* [Problem requirements]:
Rewrite all of the data below, swapping "club crest" for "team badge" and keeping everything else the same. Leave the pictures out of your answer.

--- Source material ---

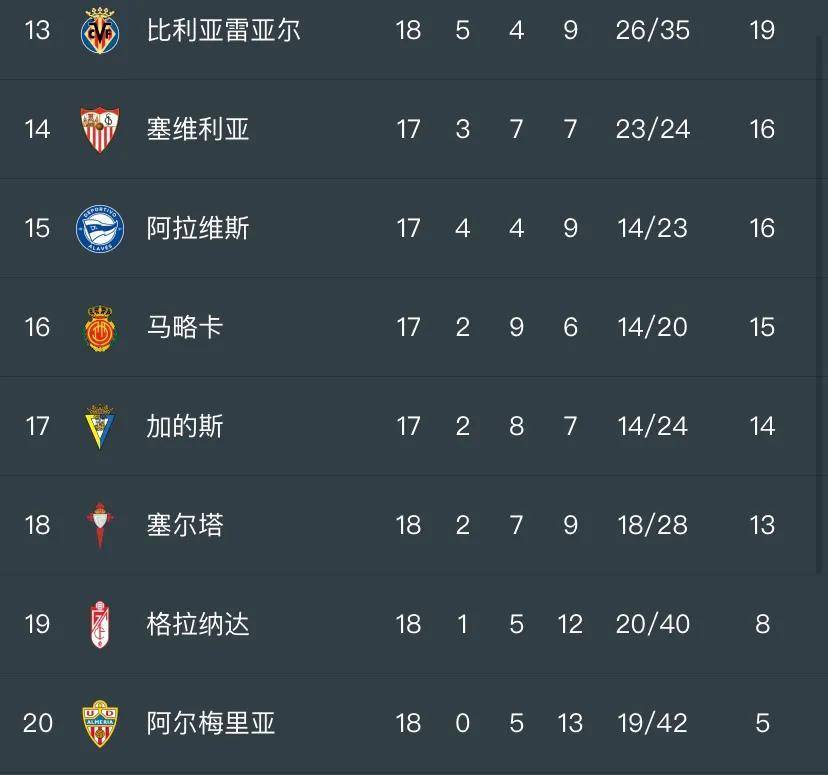Click the Celta Vigo club crest
Viewport: 828px width, 775px height.
click(99, 525)
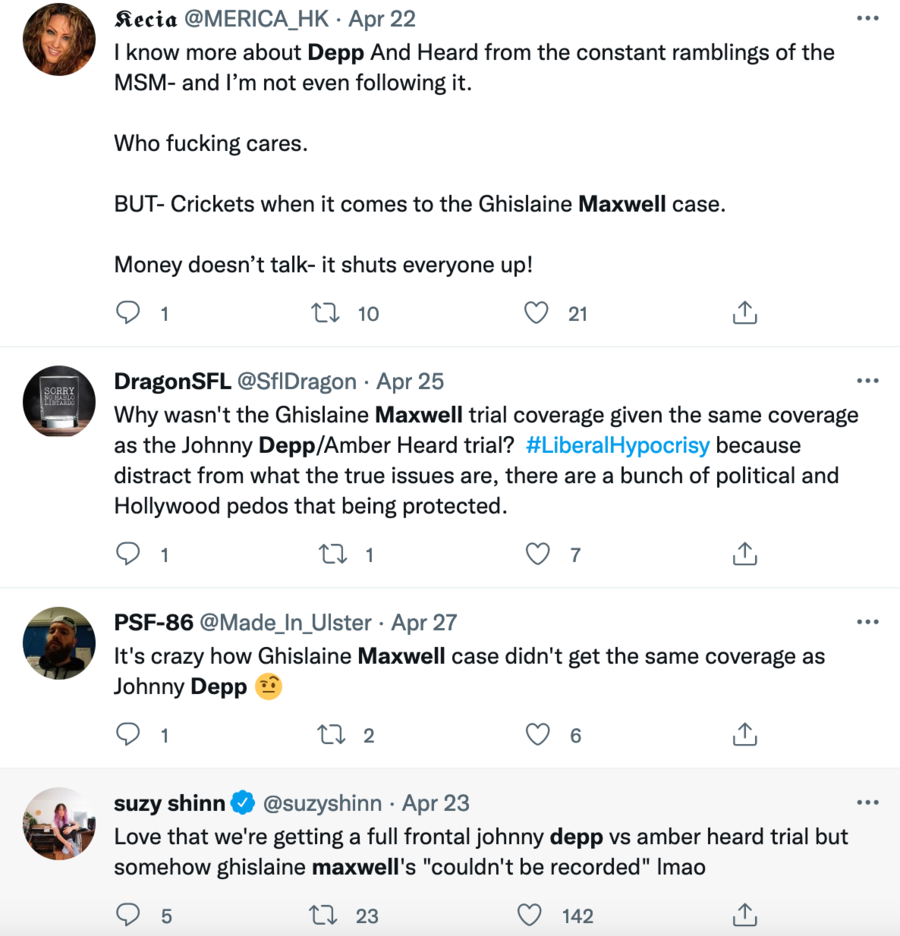900x936 pixels.
Task: Share the MERICA_HK tweet
Action: coord(743,313)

---

* [Task solution]:
Click the Celta Vigo team badge
Viewport: 828px width, 775px height.
click(99, 525)
900x936 pixels.
Task: Share the MERICA_HK tweet
Action: coord(743,313)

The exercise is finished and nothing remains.